1. AIR 1947 Nag (Majority view).
With respect, this view goes counter to the language of the section. prima facie, as was held by the Madras High Court,1 the word "interest" is not confined to a right of ownership, but is sufficiently large to include any minor interest such as that of a tenant. It is for this reason that a perpetual lessee2 and other lessees have been held to have an interest within the meaning of section 91(a).4-5
1. Paya Mathathil Appu v. Koyamal Amina, 1896 ILR 19 Mad 151 (153).
2. AIR 1925 Oudh 270 (271).
3. 1880 ILR 6 Cal 317 (319) (Zaripeshgi).
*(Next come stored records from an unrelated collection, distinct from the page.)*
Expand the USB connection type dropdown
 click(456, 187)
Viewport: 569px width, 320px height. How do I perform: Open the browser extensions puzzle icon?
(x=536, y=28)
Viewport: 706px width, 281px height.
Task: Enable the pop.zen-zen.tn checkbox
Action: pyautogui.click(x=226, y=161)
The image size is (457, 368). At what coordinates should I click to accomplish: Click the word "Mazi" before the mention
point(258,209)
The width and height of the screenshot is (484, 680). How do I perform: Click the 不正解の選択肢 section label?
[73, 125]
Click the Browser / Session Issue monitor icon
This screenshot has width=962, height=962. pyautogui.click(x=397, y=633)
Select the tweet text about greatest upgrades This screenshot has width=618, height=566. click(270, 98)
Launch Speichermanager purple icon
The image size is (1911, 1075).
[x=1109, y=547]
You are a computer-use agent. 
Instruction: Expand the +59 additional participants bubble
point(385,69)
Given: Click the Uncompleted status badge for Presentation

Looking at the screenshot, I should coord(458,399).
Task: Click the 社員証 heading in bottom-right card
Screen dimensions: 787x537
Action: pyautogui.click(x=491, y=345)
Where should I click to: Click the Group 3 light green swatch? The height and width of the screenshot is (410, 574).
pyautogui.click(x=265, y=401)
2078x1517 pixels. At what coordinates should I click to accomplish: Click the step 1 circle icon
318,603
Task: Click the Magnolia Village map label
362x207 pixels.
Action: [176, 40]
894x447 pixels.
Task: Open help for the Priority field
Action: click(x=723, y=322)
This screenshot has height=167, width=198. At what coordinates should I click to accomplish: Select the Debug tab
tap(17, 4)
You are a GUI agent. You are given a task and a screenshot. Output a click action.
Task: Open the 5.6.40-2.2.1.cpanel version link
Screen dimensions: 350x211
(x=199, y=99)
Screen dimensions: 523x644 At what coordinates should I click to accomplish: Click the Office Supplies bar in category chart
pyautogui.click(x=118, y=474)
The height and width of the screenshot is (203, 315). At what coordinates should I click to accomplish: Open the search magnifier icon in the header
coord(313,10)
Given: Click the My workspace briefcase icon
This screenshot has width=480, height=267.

4. 1882 ILR 8 Cal 79 (87) (Patnidar).
5. AIR 1937 Oudh 146 (148).
81.7. Some decisions make a distinction between a lease for a term of years and a year to year lease.1 There does not, however, appear to be any justification for such a distinction in the language of the section. Of course, if the lease is void, the lessee has no right to redeem, because then he does not acquire any lawful interest.2
In an Allahabad case,3 it was held that a perpetual tenant was entitled to redeem. In the same case, it was observed that a tenant-at-will and a tenant on sufferance are not entitled to redeem.
In a Patna case,4 Chatterji and Reuben, JJ. held that a lessee is always entitled to redeem the mortgage as a person "interested". In an Oudh case,5 redemption was not allowed when the lease was binding upon the mortgagee. The extreme view on the side of redemption is expressed in a Calcutta case6 where a person whose lease was void was allowed to redeem.
1. AIR 1925 Oudh 270 (271).
2. AIR 1945 Pat 106 (108).
3. Raghunandan Prasad v. Ambika Singh, (1907) 29 All 679.
4. ILR 23 Pat 648.
5. Kalu Singh v. Hansraj Upadhiya, AIR 1925 Oudh 270.
6. Basanta Kumar v. Adarmani, (1936) 40 CWN 57;
See criticism in Pundarikakshadu v. Kondayya, AIR 1940 Mad 669.
In this position, it is desirable to make the matter clear by adding an Explanation in section 91 to the effect that a lessee of property is a person interested in the property. We recommend such an amendment.